- The Obama administration Environmental Protection Agency released regulations containing a range of seven options plant operators can implement to reduce the annual two billion fish, crab, or shrimp kills at power plant water intakes.
- Threatening to sue to force strong closed-cycle standards in which cooling water is re-used, environmentalists such as Riverkeeper argue EPA’s new rules dodge responsibility by leaving key decisions to state regulators. EPA argues such a standard would be worse for land availability and air emissions and cost $3.5 billion.
- Power companies operating large coal or nuclear plants, such as Entergy, Exelon, and Duke Energy that will bear the burden of the estimated $275 million annual cost of the water-intake standards covering 1,065 factories and electric utilities, urged EPA to provide local flexibility and time to meet them and called the new rules “too onerous.”
Among the options left to plant operators in the new standard are (1) the choice to slow their water intake to let fish swim away, or (2) the choice to take a specified number of fish in a screen.

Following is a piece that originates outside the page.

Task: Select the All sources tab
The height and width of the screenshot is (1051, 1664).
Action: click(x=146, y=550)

This EPA rule is another of the Obama administration’s efforts to balance environmental stewardship and power plant costs but the new EPA measures could, according to generators, drive up electricity costs and force older plants, especially coal plants, out of business.

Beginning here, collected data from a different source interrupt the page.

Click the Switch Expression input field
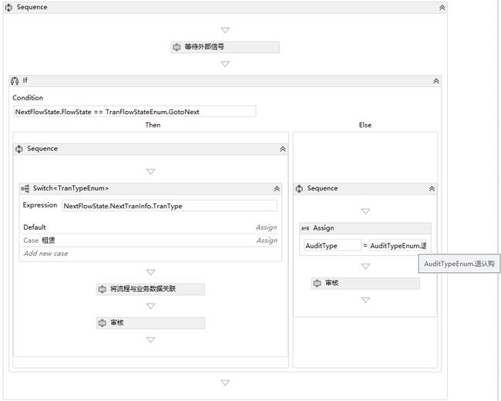Viewport: 501px width, 401px height. (170, 206)
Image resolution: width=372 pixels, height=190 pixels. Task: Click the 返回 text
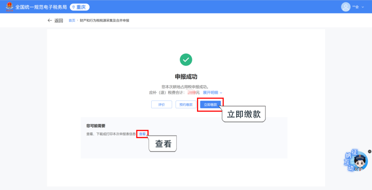(x=59, y=21)
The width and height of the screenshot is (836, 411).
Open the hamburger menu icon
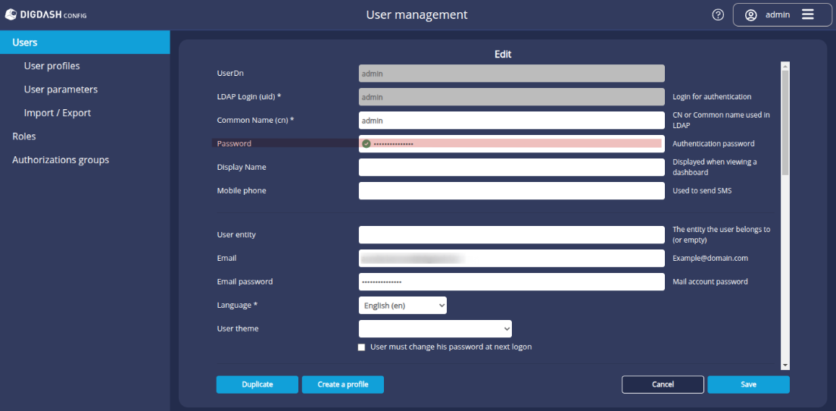click(807, 14)
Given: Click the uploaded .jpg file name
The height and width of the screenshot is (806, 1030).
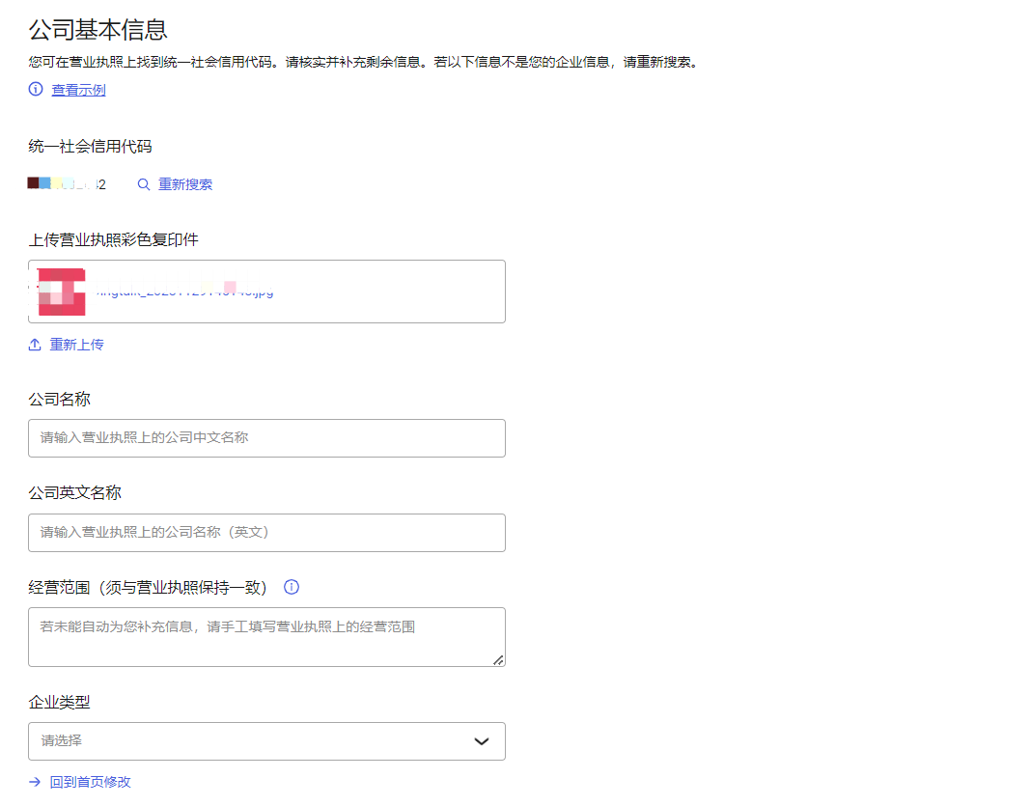Looking at the screenshot, I should click(183, 291).
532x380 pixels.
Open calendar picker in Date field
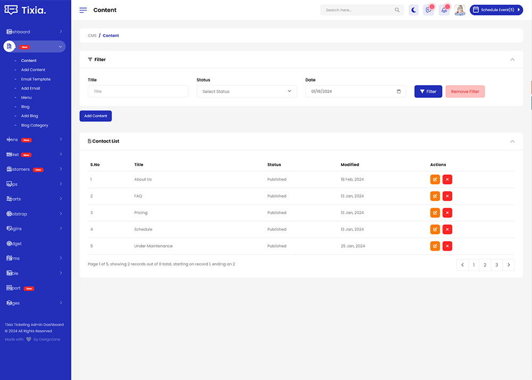point(399,91)
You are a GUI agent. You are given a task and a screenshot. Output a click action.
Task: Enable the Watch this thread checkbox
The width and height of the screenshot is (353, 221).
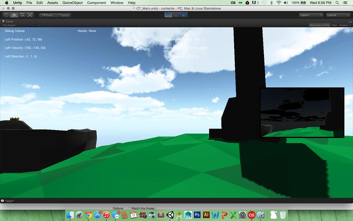click(x=129, y=208)
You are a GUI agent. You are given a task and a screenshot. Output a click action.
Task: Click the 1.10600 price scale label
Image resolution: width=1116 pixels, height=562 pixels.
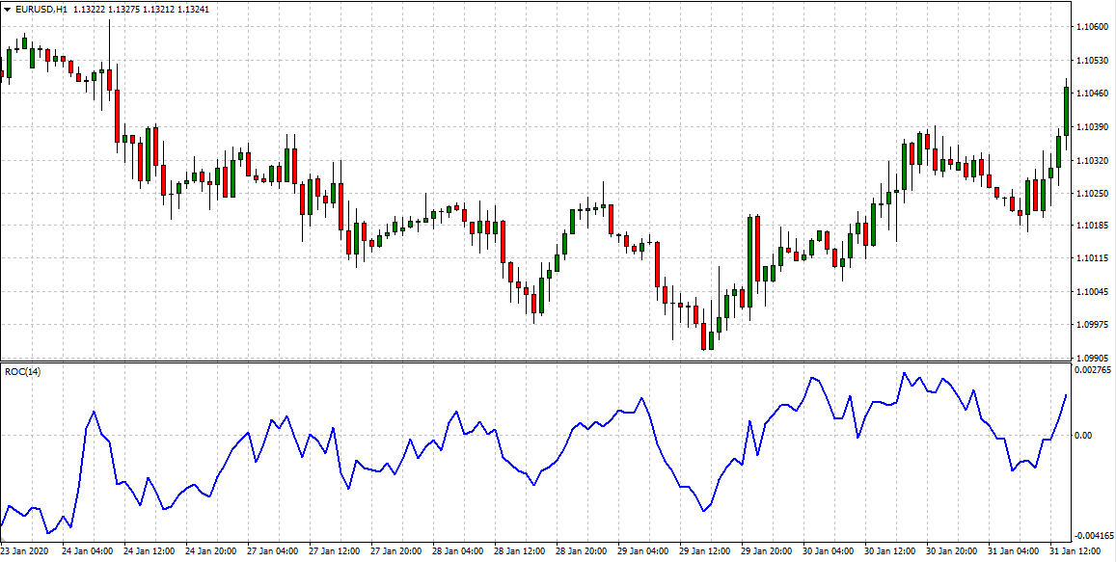[x=1092, y=27]
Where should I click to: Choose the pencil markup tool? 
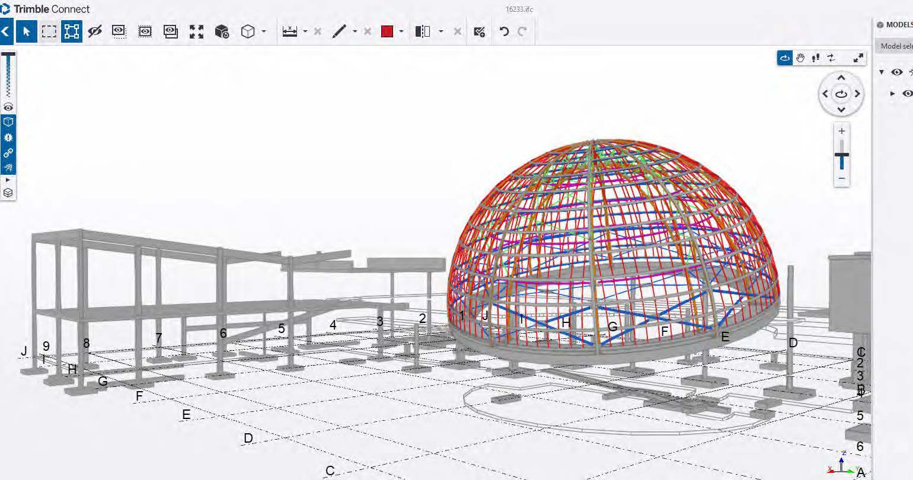click(339, 32)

An estimated 14 gigawatts of coal-fired generation shuttered in 2011 and 2012 and another 63 gigawatts are projected to shut down by 2017, in part due to tougher regulations and in part because of low natural gas prices.
To prevent more rapid closures of older plants, the EPA designed the fish kill regulations to be more flexible and allow plant owners to develop more cost effective plans in partnership with state and local officials.
Under the new rules, new plants built at an existing site must design closed-cycle systems, or take equivalent actions.